A vast cybersecurity operation by a foreign power has never been carried out at this scale and over such period of time targeting this many companies and agencies on U.S. soil. While the exact details and damage of the cyber attack are still under investigation, this much is clear: many U.S. companies, government agencies, and even large tech firms were caught off guard.
"The attack blended extraordinarily stealthy tradecraft, using cyber tools never before seen in a previous attack, with a strategy that zeroed in on a weak link in the software supply chain that all U.S. businesses and government institutions rely on – an approach security experts have long feared but one that has never been used on U.S. targets in such a concerted way," according to a Wall Street Journal analysis of the attack.
As a result of the breach, many cybersecurity stocks rallied on expected demand for increasing IT and security spending by both government agencies and the private sector. The First Trust NASDAQ Cybersecurity ETF (CIBR) jumped 5% on Friday.
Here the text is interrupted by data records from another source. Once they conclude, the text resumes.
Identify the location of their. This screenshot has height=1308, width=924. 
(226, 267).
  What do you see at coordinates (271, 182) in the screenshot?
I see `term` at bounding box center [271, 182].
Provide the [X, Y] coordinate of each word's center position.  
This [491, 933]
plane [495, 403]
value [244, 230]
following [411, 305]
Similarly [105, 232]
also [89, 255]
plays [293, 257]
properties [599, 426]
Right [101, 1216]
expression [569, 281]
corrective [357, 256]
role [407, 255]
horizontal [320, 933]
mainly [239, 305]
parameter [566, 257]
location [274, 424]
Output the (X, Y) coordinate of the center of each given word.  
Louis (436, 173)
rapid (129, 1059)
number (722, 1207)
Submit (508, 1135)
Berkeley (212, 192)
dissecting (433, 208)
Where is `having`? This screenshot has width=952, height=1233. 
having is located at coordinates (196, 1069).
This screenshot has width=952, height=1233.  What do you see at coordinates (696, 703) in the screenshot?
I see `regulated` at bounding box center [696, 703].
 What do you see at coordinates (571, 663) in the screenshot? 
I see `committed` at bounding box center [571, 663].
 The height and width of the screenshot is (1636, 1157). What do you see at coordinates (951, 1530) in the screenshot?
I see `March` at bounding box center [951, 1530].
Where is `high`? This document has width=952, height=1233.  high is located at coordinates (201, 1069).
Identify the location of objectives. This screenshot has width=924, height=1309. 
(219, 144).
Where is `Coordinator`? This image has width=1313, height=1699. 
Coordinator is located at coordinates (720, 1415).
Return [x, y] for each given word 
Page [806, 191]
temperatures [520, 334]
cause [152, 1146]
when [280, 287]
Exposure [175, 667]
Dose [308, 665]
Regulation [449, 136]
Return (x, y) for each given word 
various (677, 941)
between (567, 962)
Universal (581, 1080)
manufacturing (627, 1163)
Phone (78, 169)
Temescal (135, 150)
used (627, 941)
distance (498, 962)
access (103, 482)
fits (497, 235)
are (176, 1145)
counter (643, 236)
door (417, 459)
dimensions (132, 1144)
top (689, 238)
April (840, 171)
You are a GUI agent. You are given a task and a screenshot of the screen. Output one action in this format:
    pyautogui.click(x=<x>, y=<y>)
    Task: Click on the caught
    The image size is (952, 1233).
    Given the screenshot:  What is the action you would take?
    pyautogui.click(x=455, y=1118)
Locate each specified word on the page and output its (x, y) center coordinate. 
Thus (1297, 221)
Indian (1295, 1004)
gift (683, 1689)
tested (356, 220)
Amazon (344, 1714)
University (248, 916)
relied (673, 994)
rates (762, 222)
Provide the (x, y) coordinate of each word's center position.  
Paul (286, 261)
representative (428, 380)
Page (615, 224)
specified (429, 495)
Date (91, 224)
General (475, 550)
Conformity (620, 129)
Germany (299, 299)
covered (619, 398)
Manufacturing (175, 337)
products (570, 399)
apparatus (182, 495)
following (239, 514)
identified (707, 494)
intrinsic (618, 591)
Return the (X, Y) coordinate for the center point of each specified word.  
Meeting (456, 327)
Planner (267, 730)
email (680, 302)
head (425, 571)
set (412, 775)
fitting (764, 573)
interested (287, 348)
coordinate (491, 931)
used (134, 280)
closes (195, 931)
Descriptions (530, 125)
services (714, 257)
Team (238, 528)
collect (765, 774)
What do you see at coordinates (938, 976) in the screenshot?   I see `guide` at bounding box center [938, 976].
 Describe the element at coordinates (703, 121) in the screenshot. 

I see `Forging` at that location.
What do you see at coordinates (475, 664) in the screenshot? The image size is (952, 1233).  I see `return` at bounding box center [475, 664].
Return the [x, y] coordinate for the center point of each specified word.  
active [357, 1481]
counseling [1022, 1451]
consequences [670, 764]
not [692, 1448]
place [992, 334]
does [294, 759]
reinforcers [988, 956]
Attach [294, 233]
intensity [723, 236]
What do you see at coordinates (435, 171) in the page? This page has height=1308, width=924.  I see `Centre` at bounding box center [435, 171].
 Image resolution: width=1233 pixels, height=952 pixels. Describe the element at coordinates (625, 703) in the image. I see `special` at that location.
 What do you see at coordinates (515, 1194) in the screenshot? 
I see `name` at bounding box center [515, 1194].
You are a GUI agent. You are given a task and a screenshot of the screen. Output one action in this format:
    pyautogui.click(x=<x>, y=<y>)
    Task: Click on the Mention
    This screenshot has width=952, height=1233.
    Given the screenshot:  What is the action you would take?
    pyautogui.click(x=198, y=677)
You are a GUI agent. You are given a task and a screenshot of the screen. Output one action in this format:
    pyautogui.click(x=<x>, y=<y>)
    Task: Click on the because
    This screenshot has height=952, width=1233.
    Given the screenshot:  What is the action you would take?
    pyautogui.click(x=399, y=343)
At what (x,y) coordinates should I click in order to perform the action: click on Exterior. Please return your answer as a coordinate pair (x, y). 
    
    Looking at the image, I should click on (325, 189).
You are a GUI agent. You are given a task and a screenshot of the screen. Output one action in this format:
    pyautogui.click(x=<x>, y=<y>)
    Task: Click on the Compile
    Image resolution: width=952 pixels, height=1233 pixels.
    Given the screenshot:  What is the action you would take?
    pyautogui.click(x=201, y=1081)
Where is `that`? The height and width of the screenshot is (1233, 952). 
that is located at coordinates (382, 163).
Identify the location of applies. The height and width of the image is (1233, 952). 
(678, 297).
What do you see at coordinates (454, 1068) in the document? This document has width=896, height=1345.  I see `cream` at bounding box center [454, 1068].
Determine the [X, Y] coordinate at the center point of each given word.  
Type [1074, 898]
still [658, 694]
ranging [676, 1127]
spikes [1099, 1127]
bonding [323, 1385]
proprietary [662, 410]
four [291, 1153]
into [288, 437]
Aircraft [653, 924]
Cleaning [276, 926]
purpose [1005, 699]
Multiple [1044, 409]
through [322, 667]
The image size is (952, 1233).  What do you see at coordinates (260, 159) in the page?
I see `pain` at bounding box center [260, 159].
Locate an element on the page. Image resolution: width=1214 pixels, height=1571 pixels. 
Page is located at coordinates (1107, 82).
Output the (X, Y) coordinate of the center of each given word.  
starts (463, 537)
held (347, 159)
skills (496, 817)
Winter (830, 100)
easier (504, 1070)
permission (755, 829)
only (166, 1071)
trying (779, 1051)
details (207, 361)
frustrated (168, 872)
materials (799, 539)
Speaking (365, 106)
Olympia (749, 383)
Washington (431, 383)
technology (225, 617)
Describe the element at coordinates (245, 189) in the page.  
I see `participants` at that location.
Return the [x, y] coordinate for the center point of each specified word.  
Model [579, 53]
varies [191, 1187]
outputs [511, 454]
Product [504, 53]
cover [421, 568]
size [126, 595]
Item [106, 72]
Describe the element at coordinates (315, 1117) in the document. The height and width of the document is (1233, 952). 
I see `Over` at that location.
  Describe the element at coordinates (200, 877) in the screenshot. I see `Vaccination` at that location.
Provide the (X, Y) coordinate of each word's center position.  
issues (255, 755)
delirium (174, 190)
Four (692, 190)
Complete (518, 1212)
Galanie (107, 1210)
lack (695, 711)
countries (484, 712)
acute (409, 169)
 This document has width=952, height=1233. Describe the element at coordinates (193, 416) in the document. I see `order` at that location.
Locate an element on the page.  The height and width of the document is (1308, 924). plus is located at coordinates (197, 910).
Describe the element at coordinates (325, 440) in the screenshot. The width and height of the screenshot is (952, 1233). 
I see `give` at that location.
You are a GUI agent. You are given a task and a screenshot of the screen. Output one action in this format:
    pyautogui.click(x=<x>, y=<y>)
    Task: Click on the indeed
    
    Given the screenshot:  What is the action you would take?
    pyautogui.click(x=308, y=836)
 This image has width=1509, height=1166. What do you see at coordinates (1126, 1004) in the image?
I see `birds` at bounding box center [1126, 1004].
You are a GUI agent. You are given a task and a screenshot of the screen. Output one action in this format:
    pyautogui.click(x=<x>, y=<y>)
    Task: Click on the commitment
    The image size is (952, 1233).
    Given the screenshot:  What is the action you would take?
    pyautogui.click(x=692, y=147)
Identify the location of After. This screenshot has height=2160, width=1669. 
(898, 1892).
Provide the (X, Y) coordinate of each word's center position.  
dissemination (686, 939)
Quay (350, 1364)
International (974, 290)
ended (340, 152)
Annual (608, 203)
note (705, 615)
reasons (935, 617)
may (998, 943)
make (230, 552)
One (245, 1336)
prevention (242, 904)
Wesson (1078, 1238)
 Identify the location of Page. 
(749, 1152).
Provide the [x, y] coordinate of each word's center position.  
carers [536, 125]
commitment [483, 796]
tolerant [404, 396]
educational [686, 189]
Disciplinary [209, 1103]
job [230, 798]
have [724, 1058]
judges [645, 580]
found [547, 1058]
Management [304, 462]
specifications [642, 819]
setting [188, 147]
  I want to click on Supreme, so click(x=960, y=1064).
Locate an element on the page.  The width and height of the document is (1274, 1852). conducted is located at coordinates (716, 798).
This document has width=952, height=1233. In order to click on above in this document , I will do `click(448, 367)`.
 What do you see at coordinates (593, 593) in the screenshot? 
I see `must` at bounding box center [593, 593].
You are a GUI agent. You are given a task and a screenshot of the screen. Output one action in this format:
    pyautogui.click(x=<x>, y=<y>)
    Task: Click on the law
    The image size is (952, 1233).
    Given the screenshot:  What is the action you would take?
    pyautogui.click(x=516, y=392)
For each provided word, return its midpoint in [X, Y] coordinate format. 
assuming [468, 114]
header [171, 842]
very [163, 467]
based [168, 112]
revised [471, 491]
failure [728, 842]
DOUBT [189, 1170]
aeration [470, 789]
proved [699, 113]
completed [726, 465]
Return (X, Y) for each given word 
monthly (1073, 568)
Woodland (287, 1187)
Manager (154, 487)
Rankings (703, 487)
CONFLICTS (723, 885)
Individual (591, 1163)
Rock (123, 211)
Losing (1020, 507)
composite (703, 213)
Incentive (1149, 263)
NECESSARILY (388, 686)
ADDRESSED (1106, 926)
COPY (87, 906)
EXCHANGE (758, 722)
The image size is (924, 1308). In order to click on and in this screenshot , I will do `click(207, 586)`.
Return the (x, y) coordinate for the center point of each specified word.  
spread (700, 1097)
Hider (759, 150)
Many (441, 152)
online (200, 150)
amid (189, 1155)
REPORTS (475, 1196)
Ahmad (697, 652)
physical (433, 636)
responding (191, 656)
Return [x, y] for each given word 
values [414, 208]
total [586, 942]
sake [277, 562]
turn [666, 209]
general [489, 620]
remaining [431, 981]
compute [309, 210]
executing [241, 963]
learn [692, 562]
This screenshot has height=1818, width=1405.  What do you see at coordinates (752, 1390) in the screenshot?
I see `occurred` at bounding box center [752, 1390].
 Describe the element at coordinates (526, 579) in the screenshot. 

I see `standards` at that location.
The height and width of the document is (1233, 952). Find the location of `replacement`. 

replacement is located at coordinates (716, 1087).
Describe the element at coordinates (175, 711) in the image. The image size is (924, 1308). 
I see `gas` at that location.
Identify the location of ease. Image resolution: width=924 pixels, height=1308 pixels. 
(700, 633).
The Cybersecurity and Infrastructure Security Agency (CISA) issued an alert on Thursday, dating the attack to "at least March 2020." Reporting by The Wall Street Journal this week dates the SolarWinds Corporation (SWI) attack to as early as October 2019. U.S. government officials such as Secretary of State Mike Pompeo and private actors such as FireEye, Inc. (FEYE) have identified SVR, Russia's foreign intelligence agency, as the most likely entity behind the attack.
As a result of hackers attaching their malware to the SolarWinds' software update, the entities affected include the U.S. departments of State, Treasury, Commerce, Energy, and Homeland Security; the National Institutes of Health and the California Department of State Hospitals; and Cisco Systems, Inc. (CSCO), NVIDIA Corporation (NVDA), VMware, Inc. (VMW), Deloitte, and Belkin International, according to The Wall Street Journal's analysis of internet records. The extent of the damage shows that everyone is vulnerable.
SolarWinds acknowledged that the attack could have affected as many as 18,000 of its customers, while CISA noted that SolarWinds was not the only entry point the attackers used to breach cybersecurity defenses. "CISA has evidence that there are initial access vectors other than the SolarWinds Orion platform," officials said. "This APT actor has demonstrated patience, operational security, and complex tradecraft in these intrusions. CISA expects that removing this threat actor from compromised environments will be highly complex and challenging for organizations."
This is where cybersecurity firms come in, which are expected to benefit from this urgent demand to boost defenses from foreign threats as well as accommodate operations in a more remote work environment. The overall corporate security market is expected to grow more than 10% annually through 2024, according to Gartner research.
While cybersecurity stocks are in a crowded field with a range of offerings and target markets poised to benefit from the spike in demand, the names below are among the biggest winners this year and are likely to continue their streak.
CrowdStrike Holdings, Inc. (CRWD), which has jumped 345% this year, delivered results for its third quarter that exceeded analysts' expectations. It also received upgrades and price target increases from analysts last month. Although some consider CrowdStrike shares overvalued, other analysts cite the company's strong performance and stock price momentum as their rationale for a "buy" rating.
Tenable Holdings, Inc. (TENB), which has risen 129% year to date, offers vulnerability management solutions and maps out business infrastructure and weaknesses. The number of hedge funds holding positions in this stock right now is at an all-time high. With its clients including more than 50% of the Fortune 500 and more than 30% of the Global 2000 and large government agencies, Tenable is poised to continue to do well.
Varonis Systems, Inc. (VRNS), which has gained 120% in 2020, provides its clients with managed threat detection and response services. Varonis is poised to benefit from increased spending due to its focus on governance and compliance, according to analysts. Just last week, the company's Varonis Data Security Platform received Common Criteria certification from the National Information Assurance Partnership (NIAP), a U.S. government initiative for security standards.
Qualys, Inc. (QLYS), a company founded in 1999, has risen 48% this year. Last month, the company that specializes in cloud-based IT and security solutions introduced Qualys Runtime Container Security, which offers "critical file-access monitoring and blocking, network micro-segmentation, vulnerability and exploit mitigation, and virtual patching." The company has more than 15,700 active customers in over 130 countries.
FireEye, which is another cloud-based cybersecurity firm, took one of the most public, proactive stances the latest attack. The company moved swiftly to address the hack by publishing countermeasure tools. The CEO has also called for establishing clear consequences for perpetrators of cyberattacks in his interview with CBS "Face the Nation." Many cyberattacks in recent years have taken place without major retaliatory steps from the U.S. government. FireEye stock has gained 46% this year.